Decide if for-loop iterator is empty given a literal/const iterator

Hi! I've encountered a case where the compiler could be smarter, in a backwards-compatible way.

This code fails to compile:

fn main() {
    let mut x: u8;
    for y in [42] {
        x = y;
    }
    println!("{x}");
}
error[E0381]: used binding `x` is possibly-uninitialized
 --> src/main.rs:6:15
  |
2 |     let mut x: u8;
  |         ----- binding declared here but left uninitialized
3 |     for y in [42] {
  |              ---- if the `for` loop runs 0 times, `x` is not initialized
...
6 |     println!("{x}");
  |               ^^^ `x` used here but it is possibly-uninitialized

Playground link

Note the same error is given for a const array of known non-zero size:

fn main() {
    const ITERABLE: [u8; 1] = [42];
    let mut x: u8;
    for y in ITERABLE {
        x = y;
    }
    println!("{x}");
}

To me and at least in the case of const iterables, rustc (or LLVM?) should peek into the const iterable just to be able to count how many times this loop runs.

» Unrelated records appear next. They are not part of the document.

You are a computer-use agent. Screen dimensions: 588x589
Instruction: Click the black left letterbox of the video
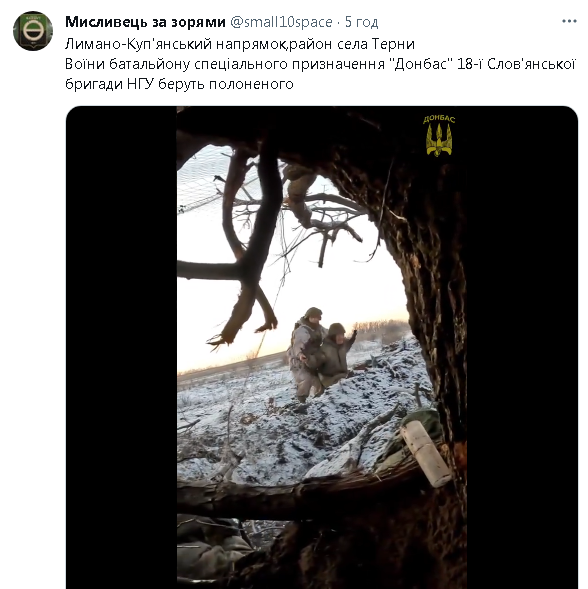(x=121, y=347)
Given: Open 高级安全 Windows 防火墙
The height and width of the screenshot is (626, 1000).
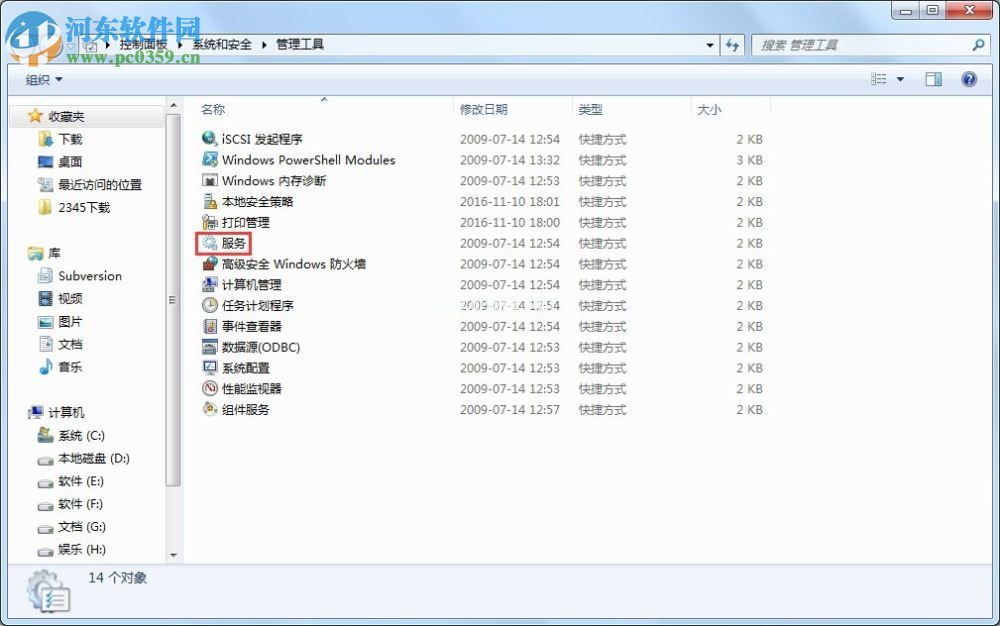Looking at the screenshot, I should [x=289, y=264].
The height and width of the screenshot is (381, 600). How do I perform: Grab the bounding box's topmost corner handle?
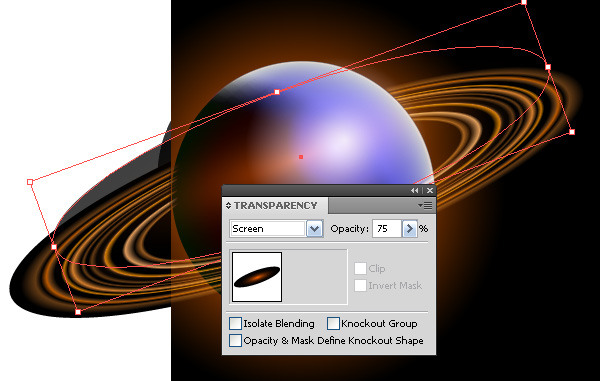(x=524, y=3)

Surely this is overly naive on my part. I can imagine nested loops and/or ifs that go out of the loop before assignment. And my example may be way to simple and uncommon for the effort. But who knows, maybe I got this wrong and something will spark in a compiler dev's head?

It could be infinitely smarter but it also could be infinitely slower.

The Rust compiler is slow enough as it is. A couple seconds isn't too bad but when you need to, for example, debug build scripts, it's pretty slow tens of seconds.

Sure, a little check like this doesn't seem like a lot but these features to make the compiler "smarter" can add up.

Do you think it's a good trade-off?

That for loop expands to something like:

let mut iter = [42].into_iter();
while let Some(y) = iter.next() {
    x = y;
}

Looking at function signatures alone, the borrow checker (which also handles initialization) sees that this loop body might never run if next() were to return None.[1] The compiler would need to use inter-procedural analysis to see that array::IntoIter::next() always returns Some at least once for N > 0. Later optimization passes probably do figure this out, especially after inlining -- but that's not a language semantic guarantee, so you still have to deal with initialization up front.

(I'm pretty sure this has been discussed before, with better explanations than that, but I can't find it now...)


  1. It's not really even that smart -- even while true looks like "this loop might never run." ↩ī¸Ž

4 Likes

This is unlikely to happen for the same reason that the compiler doesn't do this for the much easier case of while true: Rust would rather not have things break when you move things to be a variable than it would special-case stuff like this.

In particular, we don't want something to not be working, you change it to a literal expression as part of debugging until you get it to work, then you change it back to a variable and it breaks again.

If you want the compiler to know it runs at least once, use a loop, not a while or a for. Or use a combinator like Iterator::reduce instead of a loop.

7 Likes

This can be made working more generally by adding an unsafe trait NonEmptyIterator: Iterator {}, and implementing it for things like arrays where len >= 1 (also: repeat, map of NonEmptyIterator, etc.).

However, the borrow checker has then to check if a for'ed type is NonEmptyIterator (specialization), and we need to be able to implement NonEmptyIterator only for arrays with >=1 length (generic const exprs, if you don't do that by a macro, which will be weird for a language feature).

It can be done today if we make the trait internal to std and use a macro for arrays, but I don't know how likely that is (also, someone will have to propose an RFC).

1 Like

That cannot exist on Iterator, because next exists. It would end up actually being InfiniteIterator.

It would need to be on IntoIterator instead.

5 Likes

Yes, you are right. There is another reason we probably want to define it on IntoIterator: if we want to implement it for references to array (which we probably do), it has to be on IntoIterator, because array reference yield slice iterators, and changing that will be a breaking change.